Data records:

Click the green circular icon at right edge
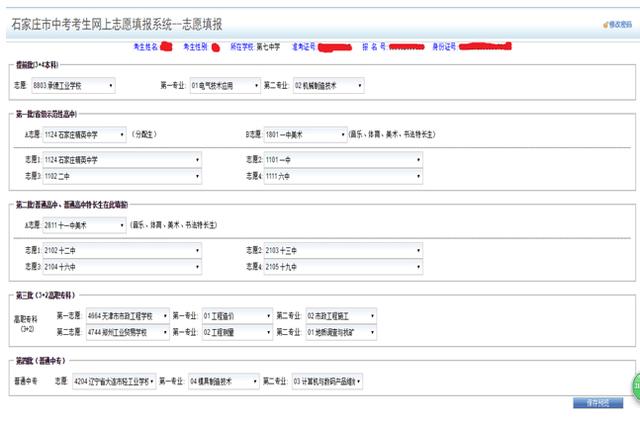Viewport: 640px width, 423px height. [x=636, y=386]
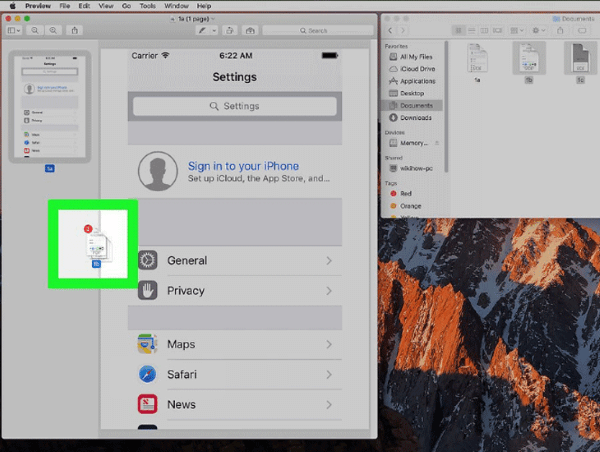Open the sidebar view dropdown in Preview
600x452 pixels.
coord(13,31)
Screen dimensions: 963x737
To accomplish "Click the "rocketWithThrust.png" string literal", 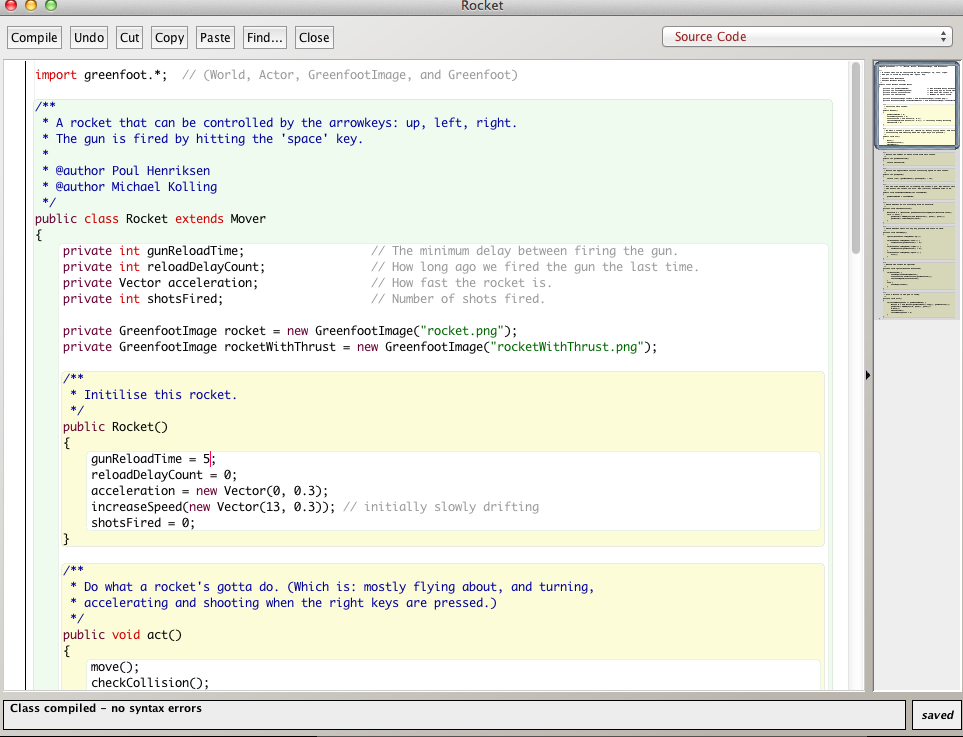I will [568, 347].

* * *

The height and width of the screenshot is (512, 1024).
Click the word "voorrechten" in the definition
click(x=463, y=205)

Try it: Extract from the material above the stretch running from the line containing "Click the green circular icon at right edge" through the line containing "Screen dimensions: 963x737". Keep the text exact and the pictures out.

Reply to the task:
Click the green circular icon at right edge
Viewport: 640px width, 423px height. [x=636, y=386]
Open the sidebar view dropdown in Preview
600x452 pixels.
coord(13,31)
Screen dimensions: 963x737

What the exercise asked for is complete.